Intel® Quartus® Prime Software
Intel® Quartus® Prime Design Software, Design Entry, Synthesis, Simulation, Verification, Timing Analysis, System Design (Platform Designer, formerly Qsys)
17249 Discussions

Dynamic delay for LVDS inputs on a Cyclone 3

Altera_Forum
Honored Contributor II
3,496 Views

Hello, 

 

I have to implement an interface to a sensor chip that delivers its data 

on several (more than 8) LVDS lines in DDR mode along with an LVDS clock. 

 

== Details to the situation == 

 

The lines have different phase delays and so I have a hard time to sample 

all lines correctly. 

The sensor manufacturer explains the handling in a 2 stage training sequence: 

* Set the sensor to test mode (where it repeats a static pattern) 

* first find the right phase for the data bits by shifting the delay until the sampled data changes and take the middle between two setting where it changes 

* second use bit-slipping until the shiftregisters show the right value 

The explanation is for Xilinx' Virtex IV devices which seem to have the ability to do the first part without bigger problem - we however are using a Cyclone3 chip and I _have_ bigger problems doing it... 

 

== Already thought about == 

 

* I've thought about using a separate sample clock for every channel 

* I would use up at least 2 PLLs for the solution (that I don't have spare...) 

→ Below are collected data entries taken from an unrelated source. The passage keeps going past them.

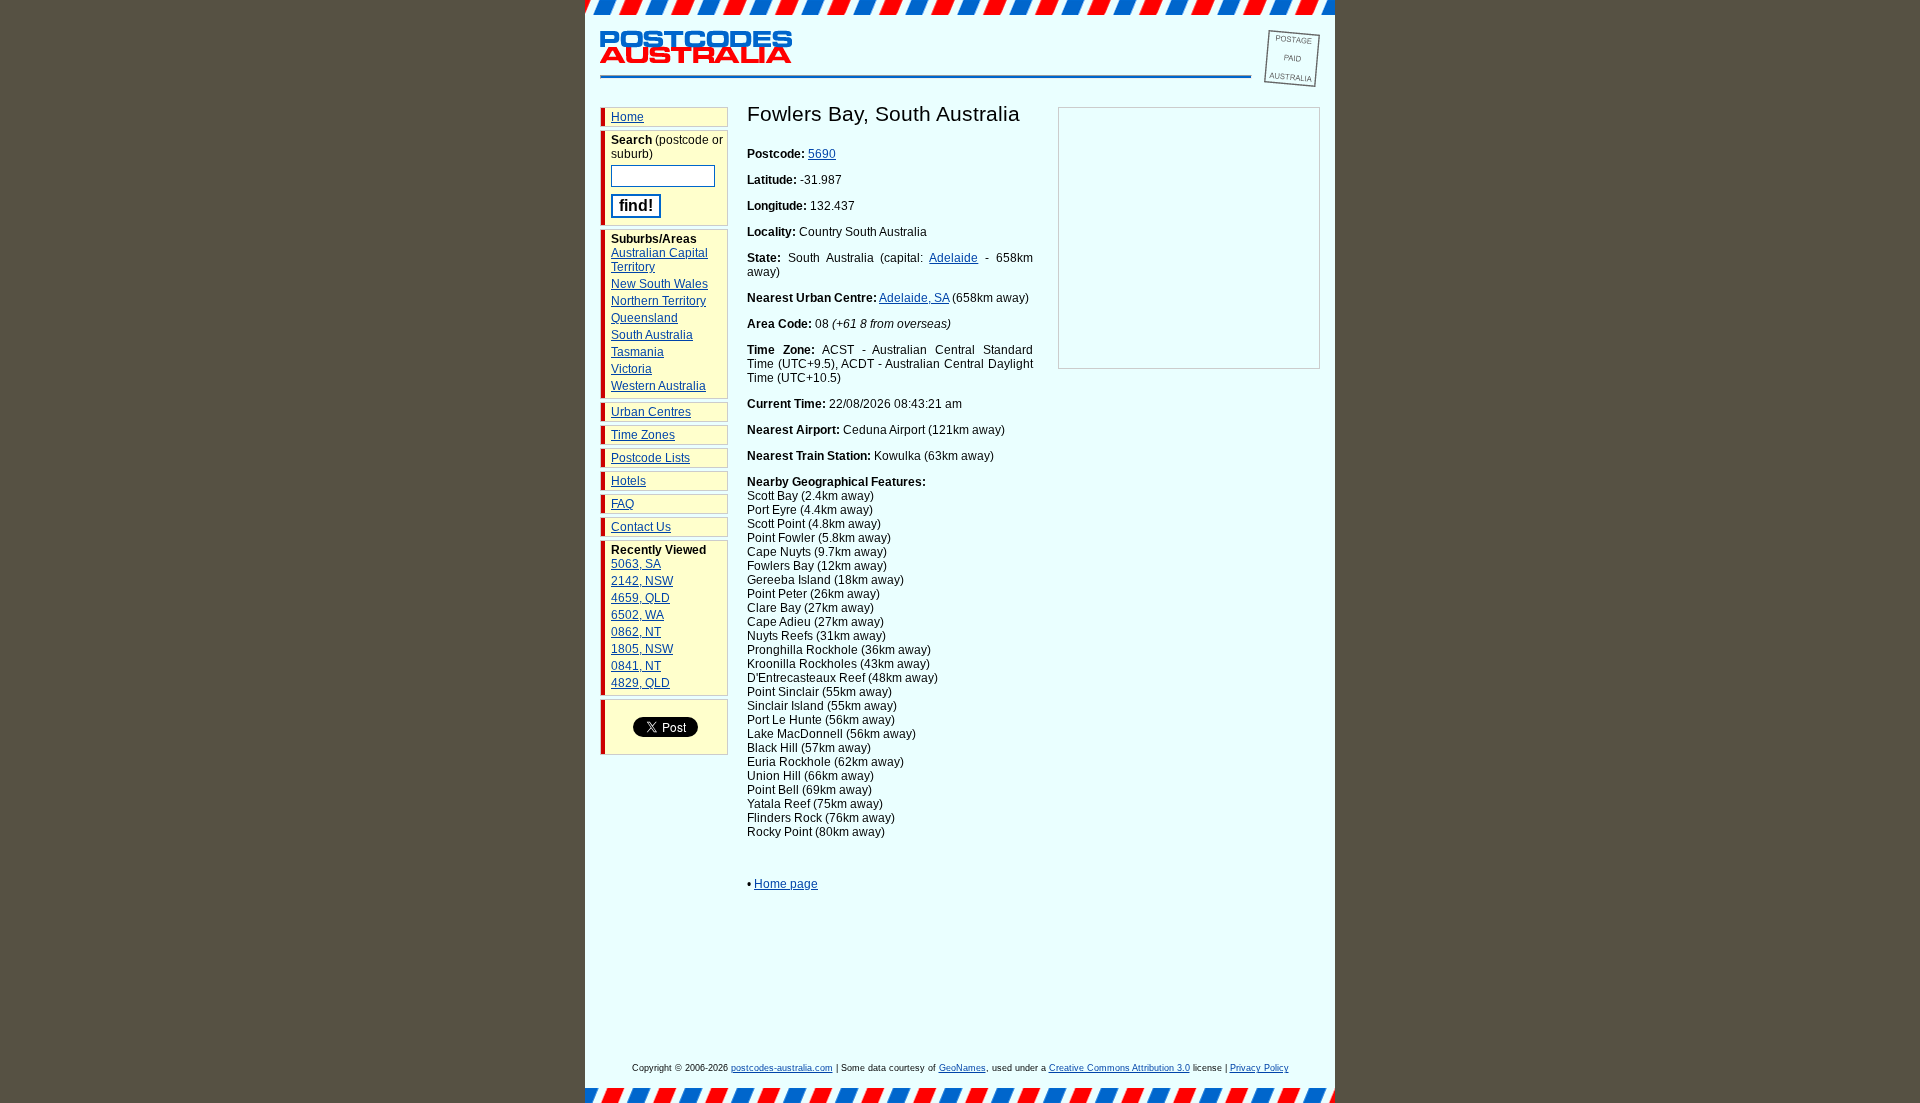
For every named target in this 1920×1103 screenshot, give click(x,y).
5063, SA (636, 564)
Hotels (628, 481)
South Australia (652, 335)
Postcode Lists (650, 458)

* If I would use dual clock FiFos to do the clock crossing I would loose the context between the LVDS channels 

* Timequest can handle input delays but only statically. In the end a delay element with a fixed delay is instantiated. 

 

== The real question == 

 

I thought, I could implement a structure as in the picture after the diff_input and before the double data rate sampling block. 

 

* The single-ended signal is here fed in at four different places 

* It has to pass either 2 or 4 or 6 or 8 gates 

* the Delay register which contains only one '1' chooses which path is put out on the output 

* You could place many more of these and-or structs in if the delay isn't big enough 

 

input_delay.gif  

 

* Do you think, this could work? 

* Will the fitter try to make all paths synchronous again - one of the things I fear? 

* Can I use Timequest to 

*** make my plans clear (to the fitter)? 

*** analyse if it works? 

* The data is coming in with 200MHz DDR - is a little bit logic like some "and"s and "or"s able to insert enough delay for 2.5ns delay (max) 

 

Thanks for your patience reading all this. 

I hope, I haven't forgotten the important parts and you have gotten a clear view of the problem. 

Since I haven't found any usable information to this topic yet, I'm curious to see if there is a good way of doing this. 

 

The sketched solution might be totally bogus - If you feel like it, please tell me so. 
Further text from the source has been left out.